Dataset entries

______

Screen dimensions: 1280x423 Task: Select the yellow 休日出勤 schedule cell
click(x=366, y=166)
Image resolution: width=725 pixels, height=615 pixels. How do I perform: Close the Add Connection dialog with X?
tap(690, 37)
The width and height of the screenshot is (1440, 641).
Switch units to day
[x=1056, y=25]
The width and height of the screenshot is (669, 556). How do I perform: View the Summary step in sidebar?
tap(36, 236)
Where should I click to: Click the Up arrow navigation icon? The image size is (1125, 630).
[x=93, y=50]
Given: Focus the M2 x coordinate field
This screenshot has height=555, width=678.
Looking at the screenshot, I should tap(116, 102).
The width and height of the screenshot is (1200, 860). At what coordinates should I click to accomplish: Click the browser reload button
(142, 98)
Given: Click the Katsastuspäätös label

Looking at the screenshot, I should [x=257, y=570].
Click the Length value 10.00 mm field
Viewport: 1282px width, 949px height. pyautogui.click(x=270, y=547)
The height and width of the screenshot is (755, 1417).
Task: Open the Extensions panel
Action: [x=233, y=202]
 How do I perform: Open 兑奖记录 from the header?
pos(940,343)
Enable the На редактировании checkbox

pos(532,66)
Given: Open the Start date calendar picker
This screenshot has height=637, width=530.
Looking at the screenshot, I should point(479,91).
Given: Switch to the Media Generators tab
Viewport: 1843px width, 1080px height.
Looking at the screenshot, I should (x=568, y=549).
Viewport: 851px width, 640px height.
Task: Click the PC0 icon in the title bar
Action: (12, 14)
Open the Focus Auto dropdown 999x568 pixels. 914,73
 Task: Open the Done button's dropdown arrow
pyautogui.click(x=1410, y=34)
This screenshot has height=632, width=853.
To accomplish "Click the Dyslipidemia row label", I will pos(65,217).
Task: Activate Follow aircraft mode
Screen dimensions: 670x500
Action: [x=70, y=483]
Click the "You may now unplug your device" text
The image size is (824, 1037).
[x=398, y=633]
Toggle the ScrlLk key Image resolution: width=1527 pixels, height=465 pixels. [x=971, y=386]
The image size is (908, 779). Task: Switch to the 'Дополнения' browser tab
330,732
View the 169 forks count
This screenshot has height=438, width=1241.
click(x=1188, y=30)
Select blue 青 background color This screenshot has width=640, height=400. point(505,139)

______

* _Given task_:
Can you copy out all of the records above word for word, without changing a single character?

* _Answer to the problem_:
Screen dimensions: 1280x423 Task: Select the yellow 休日出勤 schedule cell
click(x=366, y=166)
Image resolution: width=725 pixels, height=615 pixels. How do I perform: Close the Add Connection dialog with X?
tap(690, 37)
The width and height of the screenshot is (1440, 641).
Switch units to day
[x=1056, y=25]
The width and height of the screenshot is (669, 556). How do I perform: View the Summary step in sidebar?
tap(36, 236)
Where should I click to: Click the Up arrow navigation icon? The image size is (1125, 630).
[x=93, y=50]
Given: Focus the M2 x coordinate field
This screenshot has height=555, width=678.
Looking at the screenshot, I should tap(116, 102).
The width and height of the screenshot is (1200, 860). At what coordinates should I click to accomplish: Click the browser reload button
(142, 98)
Given: Click the Katsastuspäätös label

Looking at the screenshot, I should [x=257, y=570].
Click the Length value 10.00 mm field
Viewport: 1282px width, 949px height. pyautogui.click(x=270, y=547)
The height and width of the screenshot is (755, 1417).
Task: Open the Extensions panel
Action: [x=233, y=202]
 How do I perform: Open 兑奖记录 from the header?
pos(940,343)
Enable the На редактировании checkbox

pos(532,66)
Given: Open the Start date calendar picker
This screenshot has height=637, width=530.
Looking at the screenshot, I should point(479,91).
Given: Switch to the Media Generators tab
Viewport: 1843px width, 1080px height.
Looking at the screenshot, I should (x=568, y=549).
Viewport: 851px width, 640px height.
Task: Click the PC0 icon in the title bar
Action: (12, 14)
Open the Focus Auto dropdown 999x568 pixels. 914,73
 Task: Open the Done button's dropdown arrow
pyautogui.click(x=1410, y=34)
This screenshot has height=632, width=853.
To accomplish "Click the Dyslipidemia row label", I will pos(65,217).
Task: Activate Follow aircraft mode
Screen dimensions: 670x500
Action: [x=70, y=483]
Click the "You may now unplug your device" text
The image size is (824, 1037).
[x=398, y=633]
Toggle the ScrlLk key Image resolution: width=1527 pixels, height=465 pixels. [x=971, y=386]
The image size is (908, 779). Task: Switch to the 'Дополнения' browser tab
330,732
View the 169 forks count
This screenshot has height=438, width=1241.
click(x=1188, y=30)
Select blue 青 background color This screenshot has width=640, height=400. point(505,139)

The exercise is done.